(Collected data)
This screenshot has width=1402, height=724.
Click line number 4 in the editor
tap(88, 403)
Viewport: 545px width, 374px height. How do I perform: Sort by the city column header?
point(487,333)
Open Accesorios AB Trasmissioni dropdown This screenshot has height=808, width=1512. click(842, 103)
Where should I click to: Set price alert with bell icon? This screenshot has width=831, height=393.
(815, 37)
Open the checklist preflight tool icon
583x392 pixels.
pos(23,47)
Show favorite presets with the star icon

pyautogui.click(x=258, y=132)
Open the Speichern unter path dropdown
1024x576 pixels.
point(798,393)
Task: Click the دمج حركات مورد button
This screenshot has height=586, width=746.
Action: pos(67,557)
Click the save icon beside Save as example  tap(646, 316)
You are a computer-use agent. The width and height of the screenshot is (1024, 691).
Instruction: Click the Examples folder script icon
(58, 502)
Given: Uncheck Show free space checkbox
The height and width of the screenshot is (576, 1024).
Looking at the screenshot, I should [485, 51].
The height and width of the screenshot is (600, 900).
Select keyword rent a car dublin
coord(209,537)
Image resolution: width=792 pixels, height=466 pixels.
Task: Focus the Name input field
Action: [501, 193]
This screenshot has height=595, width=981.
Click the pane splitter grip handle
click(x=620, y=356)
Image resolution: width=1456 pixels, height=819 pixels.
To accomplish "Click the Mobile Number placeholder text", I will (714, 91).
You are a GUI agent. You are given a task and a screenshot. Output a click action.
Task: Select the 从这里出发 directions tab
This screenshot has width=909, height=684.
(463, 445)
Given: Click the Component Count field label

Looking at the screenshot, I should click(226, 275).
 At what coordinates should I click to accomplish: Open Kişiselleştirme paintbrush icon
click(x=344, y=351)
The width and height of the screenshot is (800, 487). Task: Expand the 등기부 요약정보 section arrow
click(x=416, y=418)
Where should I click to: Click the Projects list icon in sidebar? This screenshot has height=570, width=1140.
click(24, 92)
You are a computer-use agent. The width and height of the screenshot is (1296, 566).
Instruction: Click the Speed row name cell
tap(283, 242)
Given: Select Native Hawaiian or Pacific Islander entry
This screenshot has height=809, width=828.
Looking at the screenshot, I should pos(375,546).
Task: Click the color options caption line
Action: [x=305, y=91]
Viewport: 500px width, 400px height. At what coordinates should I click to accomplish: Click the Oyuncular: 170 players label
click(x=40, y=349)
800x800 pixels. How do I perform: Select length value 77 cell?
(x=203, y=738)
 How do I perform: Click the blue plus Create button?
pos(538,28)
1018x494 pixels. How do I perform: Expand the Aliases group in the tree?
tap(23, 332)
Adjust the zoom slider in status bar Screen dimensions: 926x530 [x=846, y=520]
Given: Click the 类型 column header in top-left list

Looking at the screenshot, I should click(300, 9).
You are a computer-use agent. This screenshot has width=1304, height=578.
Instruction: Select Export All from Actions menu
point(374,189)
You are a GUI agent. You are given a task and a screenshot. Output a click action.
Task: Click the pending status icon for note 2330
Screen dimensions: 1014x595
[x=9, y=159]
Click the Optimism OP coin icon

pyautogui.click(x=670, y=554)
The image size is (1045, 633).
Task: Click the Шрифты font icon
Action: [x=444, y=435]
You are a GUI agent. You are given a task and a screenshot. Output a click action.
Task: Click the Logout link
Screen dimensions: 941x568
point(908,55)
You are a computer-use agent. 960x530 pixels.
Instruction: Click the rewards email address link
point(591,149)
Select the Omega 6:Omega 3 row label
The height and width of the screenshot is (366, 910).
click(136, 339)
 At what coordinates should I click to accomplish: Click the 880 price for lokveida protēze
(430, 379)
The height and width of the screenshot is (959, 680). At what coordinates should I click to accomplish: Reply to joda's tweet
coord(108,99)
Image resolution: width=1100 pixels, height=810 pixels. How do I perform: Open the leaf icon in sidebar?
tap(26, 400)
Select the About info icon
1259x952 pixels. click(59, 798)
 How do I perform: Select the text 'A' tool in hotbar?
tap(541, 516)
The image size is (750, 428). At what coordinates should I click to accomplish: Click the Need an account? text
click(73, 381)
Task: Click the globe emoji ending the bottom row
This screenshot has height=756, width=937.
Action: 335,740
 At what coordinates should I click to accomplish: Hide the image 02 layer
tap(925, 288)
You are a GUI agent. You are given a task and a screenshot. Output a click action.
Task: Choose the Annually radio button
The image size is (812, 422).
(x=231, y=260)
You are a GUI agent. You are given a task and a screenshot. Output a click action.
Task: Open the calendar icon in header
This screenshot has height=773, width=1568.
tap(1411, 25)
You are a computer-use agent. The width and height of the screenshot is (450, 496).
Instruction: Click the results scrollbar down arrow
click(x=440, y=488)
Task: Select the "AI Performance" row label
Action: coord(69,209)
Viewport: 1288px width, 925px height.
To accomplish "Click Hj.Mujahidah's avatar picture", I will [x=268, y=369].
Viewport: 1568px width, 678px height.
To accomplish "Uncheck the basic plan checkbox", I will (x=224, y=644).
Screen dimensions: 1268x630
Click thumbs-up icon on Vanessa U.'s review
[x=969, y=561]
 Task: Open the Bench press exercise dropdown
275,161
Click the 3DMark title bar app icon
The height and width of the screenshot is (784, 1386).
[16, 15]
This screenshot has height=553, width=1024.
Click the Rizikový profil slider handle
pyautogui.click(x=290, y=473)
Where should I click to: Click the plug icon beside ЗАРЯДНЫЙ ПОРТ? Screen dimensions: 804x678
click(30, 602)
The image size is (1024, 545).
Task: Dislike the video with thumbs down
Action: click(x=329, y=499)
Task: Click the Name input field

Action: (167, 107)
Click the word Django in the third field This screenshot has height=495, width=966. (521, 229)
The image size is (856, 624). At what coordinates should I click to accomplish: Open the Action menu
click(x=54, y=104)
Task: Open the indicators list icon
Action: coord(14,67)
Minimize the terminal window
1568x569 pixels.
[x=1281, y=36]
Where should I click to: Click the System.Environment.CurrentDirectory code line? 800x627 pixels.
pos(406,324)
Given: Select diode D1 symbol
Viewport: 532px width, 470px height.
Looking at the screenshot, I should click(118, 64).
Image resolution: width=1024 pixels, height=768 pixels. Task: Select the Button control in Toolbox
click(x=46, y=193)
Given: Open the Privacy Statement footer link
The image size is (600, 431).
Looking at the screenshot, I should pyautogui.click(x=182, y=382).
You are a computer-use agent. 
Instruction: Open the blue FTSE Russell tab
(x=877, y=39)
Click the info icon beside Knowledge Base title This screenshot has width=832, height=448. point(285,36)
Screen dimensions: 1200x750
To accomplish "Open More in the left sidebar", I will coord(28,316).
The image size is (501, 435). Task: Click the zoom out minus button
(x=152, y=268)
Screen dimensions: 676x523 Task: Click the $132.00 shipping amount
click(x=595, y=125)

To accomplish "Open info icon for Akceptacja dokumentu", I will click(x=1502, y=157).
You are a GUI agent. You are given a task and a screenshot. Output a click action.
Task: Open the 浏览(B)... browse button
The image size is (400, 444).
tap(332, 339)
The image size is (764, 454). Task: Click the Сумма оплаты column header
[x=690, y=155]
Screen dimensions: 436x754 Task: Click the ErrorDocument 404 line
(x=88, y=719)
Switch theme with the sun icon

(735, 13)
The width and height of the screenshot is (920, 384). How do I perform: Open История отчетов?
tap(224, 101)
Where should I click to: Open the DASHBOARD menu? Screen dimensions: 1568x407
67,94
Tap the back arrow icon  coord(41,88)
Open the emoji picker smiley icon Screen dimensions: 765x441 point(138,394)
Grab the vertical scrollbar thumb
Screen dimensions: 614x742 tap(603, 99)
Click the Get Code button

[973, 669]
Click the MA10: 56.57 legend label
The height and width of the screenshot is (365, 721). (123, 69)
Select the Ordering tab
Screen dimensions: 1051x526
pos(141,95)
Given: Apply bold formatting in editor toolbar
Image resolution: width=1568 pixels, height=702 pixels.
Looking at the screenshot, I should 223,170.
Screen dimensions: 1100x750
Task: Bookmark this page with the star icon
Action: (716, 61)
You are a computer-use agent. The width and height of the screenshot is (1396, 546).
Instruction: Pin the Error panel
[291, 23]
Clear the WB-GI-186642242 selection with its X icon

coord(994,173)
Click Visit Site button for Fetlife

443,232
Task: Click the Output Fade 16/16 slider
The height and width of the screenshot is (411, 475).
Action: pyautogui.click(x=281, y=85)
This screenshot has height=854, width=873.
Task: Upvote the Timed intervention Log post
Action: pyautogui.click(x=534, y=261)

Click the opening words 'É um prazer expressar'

_ASSIGNMENT_:
Filter the records above, keeping each line that contains the word "computer".

_RESPONSE TO THE EXERCISE_:
You are a computer-use agent. The width and height of the screenshot is (1024, 691).
You are a computer-use agent. The width and height of the screenshot is (1296, 566).
You are a computer-use agent. This screenshot has width=1304, height=578.
You are a computer-use agent. 960x530 pixels.
You are a computer-use agent. The width and height of the screenshot is (450, 496).
You are a computer-use agent. 
You are a computer-use agent. The width and height of the screenshot is (1396, 546).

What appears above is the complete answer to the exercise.